Root cause: Some SDK configurations explicitly specify the endpoint URL with the openai.azure.com domain, which the SDK then validates against the SSL certificate. If the certificate is issued to the public endpoint and you're connecting to a private IP... it can get confused.

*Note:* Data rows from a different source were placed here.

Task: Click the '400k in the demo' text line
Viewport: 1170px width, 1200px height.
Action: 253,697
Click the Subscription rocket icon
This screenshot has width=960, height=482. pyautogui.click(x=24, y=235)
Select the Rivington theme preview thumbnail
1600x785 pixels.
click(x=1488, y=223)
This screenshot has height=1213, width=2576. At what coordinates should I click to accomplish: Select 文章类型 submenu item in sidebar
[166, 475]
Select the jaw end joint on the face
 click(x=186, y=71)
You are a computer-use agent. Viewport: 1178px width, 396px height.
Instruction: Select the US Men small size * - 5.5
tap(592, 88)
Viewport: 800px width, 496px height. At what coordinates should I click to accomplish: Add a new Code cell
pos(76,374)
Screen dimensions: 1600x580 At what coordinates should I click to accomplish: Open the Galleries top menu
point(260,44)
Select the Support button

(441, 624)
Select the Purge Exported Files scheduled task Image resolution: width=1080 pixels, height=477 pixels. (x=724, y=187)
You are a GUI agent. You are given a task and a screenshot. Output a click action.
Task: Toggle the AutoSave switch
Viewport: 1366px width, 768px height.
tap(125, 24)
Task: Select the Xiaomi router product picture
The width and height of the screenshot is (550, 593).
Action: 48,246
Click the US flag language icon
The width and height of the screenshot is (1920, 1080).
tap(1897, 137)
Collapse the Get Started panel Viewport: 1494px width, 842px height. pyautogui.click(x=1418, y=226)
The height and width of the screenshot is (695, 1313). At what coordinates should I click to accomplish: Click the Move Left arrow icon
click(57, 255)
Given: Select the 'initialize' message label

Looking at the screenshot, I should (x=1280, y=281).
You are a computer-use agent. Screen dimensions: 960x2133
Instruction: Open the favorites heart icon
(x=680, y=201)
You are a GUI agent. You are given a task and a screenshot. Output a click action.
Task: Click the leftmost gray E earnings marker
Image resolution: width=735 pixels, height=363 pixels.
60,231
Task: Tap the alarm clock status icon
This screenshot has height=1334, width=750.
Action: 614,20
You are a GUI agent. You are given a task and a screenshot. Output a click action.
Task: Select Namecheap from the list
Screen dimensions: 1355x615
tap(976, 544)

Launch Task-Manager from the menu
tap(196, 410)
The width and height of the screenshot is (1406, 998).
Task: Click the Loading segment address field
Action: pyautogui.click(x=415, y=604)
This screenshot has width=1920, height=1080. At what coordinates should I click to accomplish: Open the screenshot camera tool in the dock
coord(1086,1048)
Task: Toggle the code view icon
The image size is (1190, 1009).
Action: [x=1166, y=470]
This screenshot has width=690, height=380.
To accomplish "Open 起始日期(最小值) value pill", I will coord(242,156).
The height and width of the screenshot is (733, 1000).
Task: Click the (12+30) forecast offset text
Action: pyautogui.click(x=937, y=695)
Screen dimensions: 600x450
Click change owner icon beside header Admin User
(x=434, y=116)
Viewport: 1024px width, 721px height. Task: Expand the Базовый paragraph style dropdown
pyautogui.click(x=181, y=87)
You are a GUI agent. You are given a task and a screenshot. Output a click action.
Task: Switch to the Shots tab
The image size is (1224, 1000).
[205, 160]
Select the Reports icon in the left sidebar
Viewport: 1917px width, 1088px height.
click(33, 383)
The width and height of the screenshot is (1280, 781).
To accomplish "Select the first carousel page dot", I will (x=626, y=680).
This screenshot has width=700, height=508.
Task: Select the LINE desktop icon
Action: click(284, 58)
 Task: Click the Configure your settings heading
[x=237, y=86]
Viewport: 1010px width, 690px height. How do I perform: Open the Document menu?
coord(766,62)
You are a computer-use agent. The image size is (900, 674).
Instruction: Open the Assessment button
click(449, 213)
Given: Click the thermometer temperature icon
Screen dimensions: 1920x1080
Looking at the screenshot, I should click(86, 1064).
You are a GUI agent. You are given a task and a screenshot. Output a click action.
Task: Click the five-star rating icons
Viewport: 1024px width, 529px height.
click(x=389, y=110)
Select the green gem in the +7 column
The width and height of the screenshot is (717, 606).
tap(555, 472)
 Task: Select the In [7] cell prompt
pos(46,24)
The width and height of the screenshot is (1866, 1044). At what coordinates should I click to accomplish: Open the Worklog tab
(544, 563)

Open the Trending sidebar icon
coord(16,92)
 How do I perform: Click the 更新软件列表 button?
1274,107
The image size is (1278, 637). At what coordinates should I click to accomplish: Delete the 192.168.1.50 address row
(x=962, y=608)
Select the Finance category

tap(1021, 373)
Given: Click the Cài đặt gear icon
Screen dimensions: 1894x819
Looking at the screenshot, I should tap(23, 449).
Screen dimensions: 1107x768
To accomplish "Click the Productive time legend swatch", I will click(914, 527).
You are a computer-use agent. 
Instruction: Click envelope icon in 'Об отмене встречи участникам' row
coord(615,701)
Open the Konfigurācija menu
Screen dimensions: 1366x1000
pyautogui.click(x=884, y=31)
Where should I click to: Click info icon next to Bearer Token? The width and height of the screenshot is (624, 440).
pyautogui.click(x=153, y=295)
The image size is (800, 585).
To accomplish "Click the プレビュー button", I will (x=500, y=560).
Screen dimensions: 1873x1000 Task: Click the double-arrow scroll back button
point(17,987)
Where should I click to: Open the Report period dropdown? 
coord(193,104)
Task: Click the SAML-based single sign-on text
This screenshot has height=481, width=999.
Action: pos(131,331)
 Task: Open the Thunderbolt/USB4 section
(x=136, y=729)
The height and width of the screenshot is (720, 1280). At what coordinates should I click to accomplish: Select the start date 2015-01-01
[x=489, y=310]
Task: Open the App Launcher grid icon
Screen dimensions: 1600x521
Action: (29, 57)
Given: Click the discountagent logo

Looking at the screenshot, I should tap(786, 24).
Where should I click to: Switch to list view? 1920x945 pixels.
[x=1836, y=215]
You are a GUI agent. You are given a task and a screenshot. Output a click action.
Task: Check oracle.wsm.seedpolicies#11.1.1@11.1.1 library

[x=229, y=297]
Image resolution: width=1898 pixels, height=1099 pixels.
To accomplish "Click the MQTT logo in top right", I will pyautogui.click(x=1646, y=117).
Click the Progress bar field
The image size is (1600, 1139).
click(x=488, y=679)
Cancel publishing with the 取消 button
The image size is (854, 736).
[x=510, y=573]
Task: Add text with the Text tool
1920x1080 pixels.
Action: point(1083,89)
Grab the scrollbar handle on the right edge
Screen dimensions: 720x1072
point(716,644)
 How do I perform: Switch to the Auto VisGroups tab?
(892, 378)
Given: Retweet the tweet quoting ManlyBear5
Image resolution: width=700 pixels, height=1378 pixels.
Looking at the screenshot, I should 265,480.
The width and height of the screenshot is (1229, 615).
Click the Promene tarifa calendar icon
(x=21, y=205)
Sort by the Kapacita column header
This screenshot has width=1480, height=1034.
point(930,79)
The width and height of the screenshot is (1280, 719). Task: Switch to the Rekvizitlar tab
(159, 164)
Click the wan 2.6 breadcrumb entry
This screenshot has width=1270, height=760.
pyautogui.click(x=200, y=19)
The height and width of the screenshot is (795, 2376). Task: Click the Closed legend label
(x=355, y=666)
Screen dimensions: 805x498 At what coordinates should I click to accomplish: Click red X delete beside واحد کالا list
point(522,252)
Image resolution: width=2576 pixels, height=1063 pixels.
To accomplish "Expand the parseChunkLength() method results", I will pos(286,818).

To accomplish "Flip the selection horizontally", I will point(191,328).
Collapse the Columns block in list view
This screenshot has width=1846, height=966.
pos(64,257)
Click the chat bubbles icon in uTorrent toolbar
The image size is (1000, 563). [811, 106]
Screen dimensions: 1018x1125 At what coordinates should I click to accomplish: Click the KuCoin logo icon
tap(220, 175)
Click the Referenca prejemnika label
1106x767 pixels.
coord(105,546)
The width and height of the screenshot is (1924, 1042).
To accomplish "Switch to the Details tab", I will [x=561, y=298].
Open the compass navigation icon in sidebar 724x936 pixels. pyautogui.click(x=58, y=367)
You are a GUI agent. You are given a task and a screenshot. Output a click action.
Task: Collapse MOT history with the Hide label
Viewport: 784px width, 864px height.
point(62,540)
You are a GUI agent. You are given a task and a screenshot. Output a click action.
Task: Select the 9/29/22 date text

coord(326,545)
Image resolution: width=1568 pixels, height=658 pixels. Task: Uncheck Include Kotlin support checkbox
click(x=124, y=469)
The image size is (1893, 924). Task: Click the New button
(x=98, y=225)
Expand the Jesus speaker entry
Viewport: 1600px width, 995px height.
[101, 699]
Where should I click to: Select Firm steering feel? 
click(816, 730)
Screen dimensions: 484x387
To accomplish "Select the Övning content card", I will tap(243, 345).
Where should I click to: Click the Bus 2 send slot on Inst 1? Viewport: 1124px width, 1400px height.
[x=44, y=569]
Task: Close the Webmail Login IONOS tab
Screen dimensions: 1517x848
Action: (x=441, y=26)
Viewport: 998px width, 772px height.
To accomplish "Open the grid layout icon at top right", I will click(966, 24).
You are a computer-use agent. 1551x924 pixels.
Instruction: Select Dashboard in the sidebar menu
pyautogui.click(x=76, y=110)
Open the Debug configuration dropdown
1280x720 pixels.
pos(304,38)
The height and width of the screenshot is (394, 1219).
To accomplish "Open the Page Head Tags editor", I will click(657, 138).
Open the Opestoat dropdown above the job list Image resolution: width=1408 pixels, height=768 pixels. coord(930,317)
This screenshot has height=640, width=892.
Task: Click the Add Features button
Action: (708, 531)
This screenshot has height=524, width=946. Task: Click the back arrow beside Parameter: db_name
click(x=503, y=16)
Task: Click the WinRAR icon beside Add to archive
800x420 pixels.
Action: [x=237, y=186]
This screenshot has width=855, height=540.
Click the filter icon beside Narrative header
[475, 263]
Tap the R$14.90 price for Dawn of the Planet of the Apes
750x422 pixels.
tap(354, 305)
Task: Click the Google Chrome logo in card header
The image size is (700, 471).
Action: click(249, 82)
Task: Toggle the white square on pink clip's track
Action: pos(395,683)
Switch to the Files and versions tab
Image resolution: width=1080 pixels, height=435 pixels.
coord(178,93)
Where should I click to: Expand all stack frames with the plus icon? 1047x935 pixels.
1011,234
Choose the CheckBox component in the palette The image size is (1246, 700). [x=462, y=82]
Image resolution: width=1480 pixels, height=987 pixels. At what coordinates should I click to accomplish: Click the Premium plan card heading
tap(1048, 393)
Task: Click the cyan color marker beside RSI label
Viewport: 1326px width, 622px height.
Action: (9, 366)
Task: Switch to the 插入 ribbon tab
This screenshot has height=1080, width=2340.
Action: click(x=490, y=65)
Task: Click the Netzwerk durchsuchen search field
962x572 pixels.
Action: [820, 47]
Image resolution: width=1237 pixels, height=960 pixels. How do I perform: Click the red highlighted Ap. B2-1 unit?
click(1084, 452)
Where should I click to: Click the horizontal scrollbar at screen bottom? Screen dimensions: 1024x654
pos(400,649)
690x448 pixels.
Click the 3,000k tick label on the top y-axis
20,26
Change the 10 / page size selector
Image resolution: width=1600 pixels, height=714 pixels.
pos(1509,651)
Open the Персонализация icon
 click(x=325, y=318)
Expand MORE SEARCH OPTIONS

More commonly: the SDK has OPENAI_API_BASE or AZURE_OPENAI_ENDPOINT set to the public URL, bypassing your private endpoint entirely.
Diagnosis:
import os
print(os.environ.get("AZURE_OPENAI_ENDPOINT")) # should be https://yourresource.openai.azure.com
print(os.environ.get("OPENAI_API_BASE")) # should NOT be set if using Azure SDK
Fix: Make sure your Azure OpenAI client uses the same FQDN as the private DNS zone covers:
from azure.identity import ManagedIdentityCredential
from openai import AzureOpenAI
client = AzureOpenAI(
azure_endpoint="https://yourresource.openai.azure.com", # FQDN, not IP
azure_ad_token_provider=lambda: ManagedIdentityCredential().get_token("https://cognitiveservices.azure.com/.default").token,
api_version="2024-08-01-preview"
)
The FQDN (yourresource.openai.azure.com) resolves to your private IP via the DNS zone. SSL terminates correctly because the cert is for the FQDN, not the IP. Authentication goes through Entra ID as normal.
Diagnostic Checklist
Run through this in order before opening a support ticket:
# 1. Test DNS from inside the VNet
nslookup yourresource.openai.azure.com
# Expected: private IP (10.x.x.x)
# 2. Test connectivity to the private endpoint
curl -k -v https://yourresource.openai.azure.com \
--resolve yourresource.openai.azure.com:443:10.1.2.4
# Expected: SSL handshake success (404 is fine, 401 is fine — it means you connected)
# 3. Check NSG flow logs on the PE subnet
az network watcher flow-log show \
--resource-group rg-networking \
--nsg nsg-private-endpoints
# 4. Check App Service routing
az webapp show --resource-group rg-app --name your-app \
--query siteConfig.vnetRouteAllEnabled
# Expected: true
If step 1 returns a public IP, fix DNS. If step 1 returns a private IP but step 2 fails, fix NSG or subnet policies. If step 2 succeeds but your app fails, fix SDK configuration.
Private endpoints for Azure OpenAI work reliably once configured correctly. The configuration is just not forgiving — every component must be right, or the whole chain breaks silently.